The Xbox One can implement Asynchronous Compute using 2 ACEs without the DX12 API
Take a look at the slide above from the HotChips presentation. As far as we know, the DirectX 12 patch hasn't been rolled out on the Xbox One yet. And yet, developers possess the capability to utilize the Xbox One's 'Compute Command Processors'. A recent example was the Tomb Raider demo - which utilized the ACEs to calculate the volumetric lighting used inside the game. The full length working paper can be found here.
This means that the Xbox One can successfully access Asynchronous Compute without requiring the DX12 API. So that is one less significant update that the new API could have brought.
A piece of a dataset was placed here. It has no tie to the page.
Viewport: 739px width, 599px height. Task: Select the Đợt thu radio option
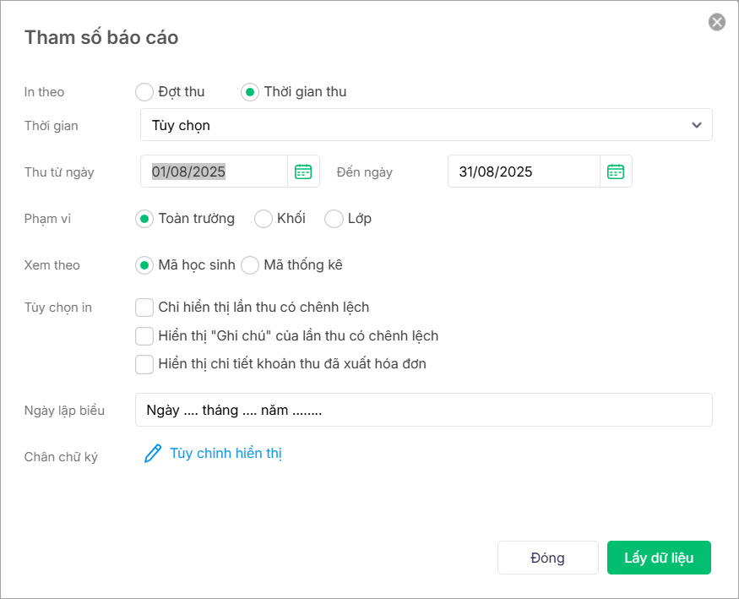144,92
Now let us take a look at the PS4 GPU (Source: VGLeaks ).
PS4: Assessing Asynchronous Compute capabilities
We know that Pitcairn possesses exactly 2 ACEs (based on the GCN 1.0) design, but here is where things get interesting. The diagram of the PS4 is fairly detailed and very enlightening, you will notice there are a total of 8 Compute Pipelines (numbered 0 to 1). This means that the PS4 actually has 8 ACEs. This is 6 more than one would expect from an architecture based on Pitcairn and results in a grand total of 64 Compute Queues and a significant upgrade over the compute Asynchronous compute capabilities of the Xbox One. But what about the graphics queue? Well, the answer is 1+1 actually. On the right side of the diagram you will notice an "HP3D" pipeline and a "GFX" pipeline. Both can take graphic workloads but one (the HP3D) is dedicated completely for graphics processing while the other (GFX) can take both compute and graphics work loads in a serial fashion. So while the PS4 has 1 graphics queue by the traditional definition, it actually has a secondary pipeline (for a net total of 2, 3D capable pipelines) which supports graphics tasking as well.
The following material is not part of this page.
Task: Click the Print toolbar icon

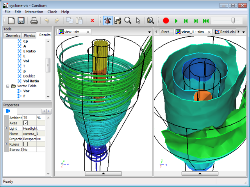Action: pyautogui.click(x=34, y=21)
The PS4 can implement Asynchronous Compute using 8 ACEs
So now that we know exactly how many compute queues and graphics queues each console has - just how much difference does it make? Well - the answer to that is pretty straightforward. If you recall the original DX12 editorial, you will remember I talked about the maximum theoretical potential of hardware. When talking about graphics, a single graphics queue is really all you need, since it will be able to task the available Control Units (we are talking about Stream Processors here) pretty well, two will help increase parallelism, and allow asynchronous tasks to be scheduled. However, increasing graphics queue will only help the programmer near the maximum theoretical potential of the CUs, they will not increase the actual maximum theoretical performance .
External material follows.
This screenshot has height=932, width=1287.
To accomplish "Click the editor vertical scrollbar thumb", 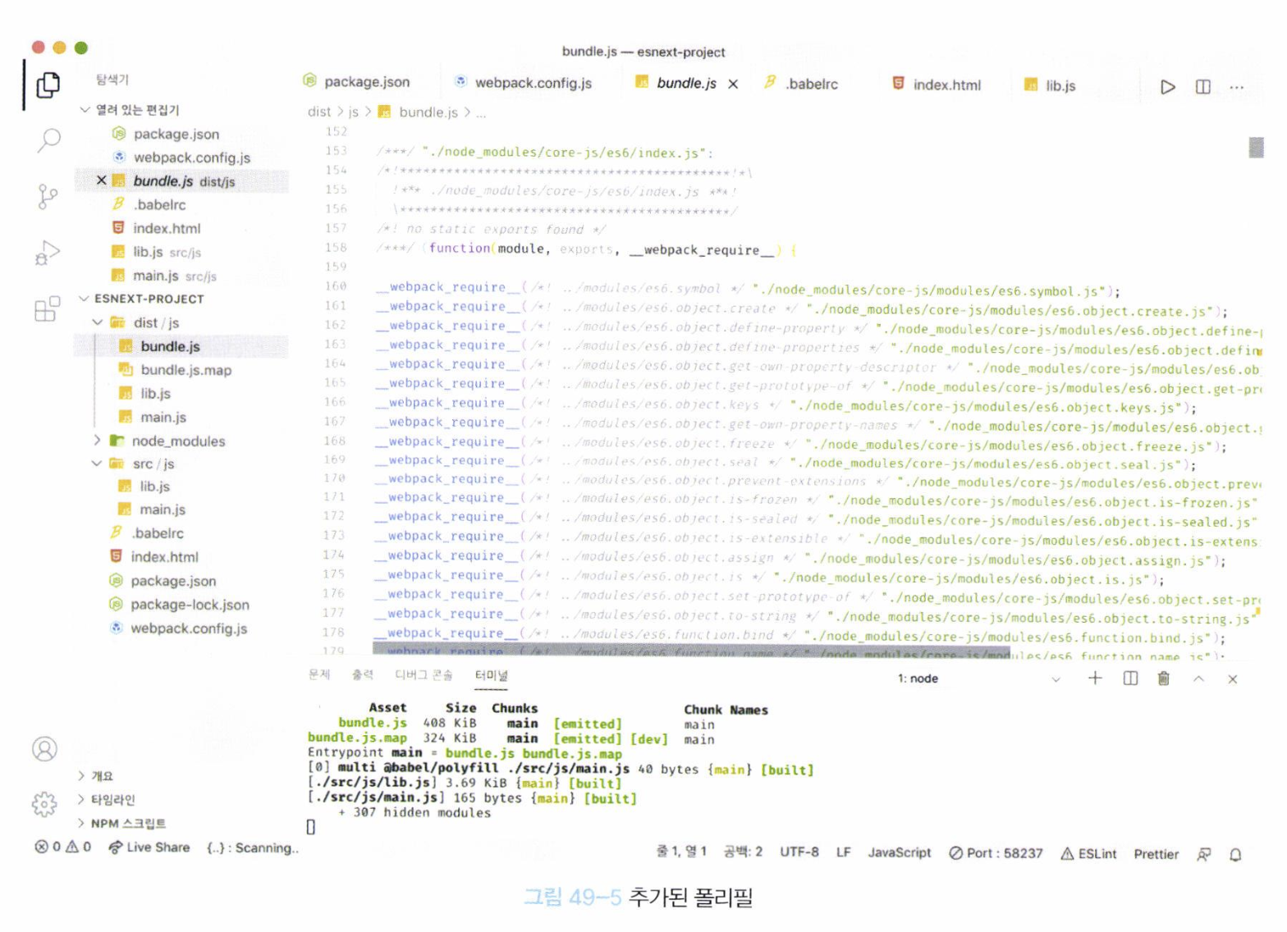I will pos(1256,148).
On the other hand ACEs are independent engines that allow compute tasks to be scheduled asynchronously and executed parallel to the graphics queue. This means that increasing ACEs actually result in more compute tasks that can be processed simultaneously with graphics. This also means that, in theory, the PS4 can simultaneously handle 4 [or 2 times, given the updated information is correct] times more Asynchronous Compute tasks than the Xbox One. Although once again - the theoretical hardware limit remains the same.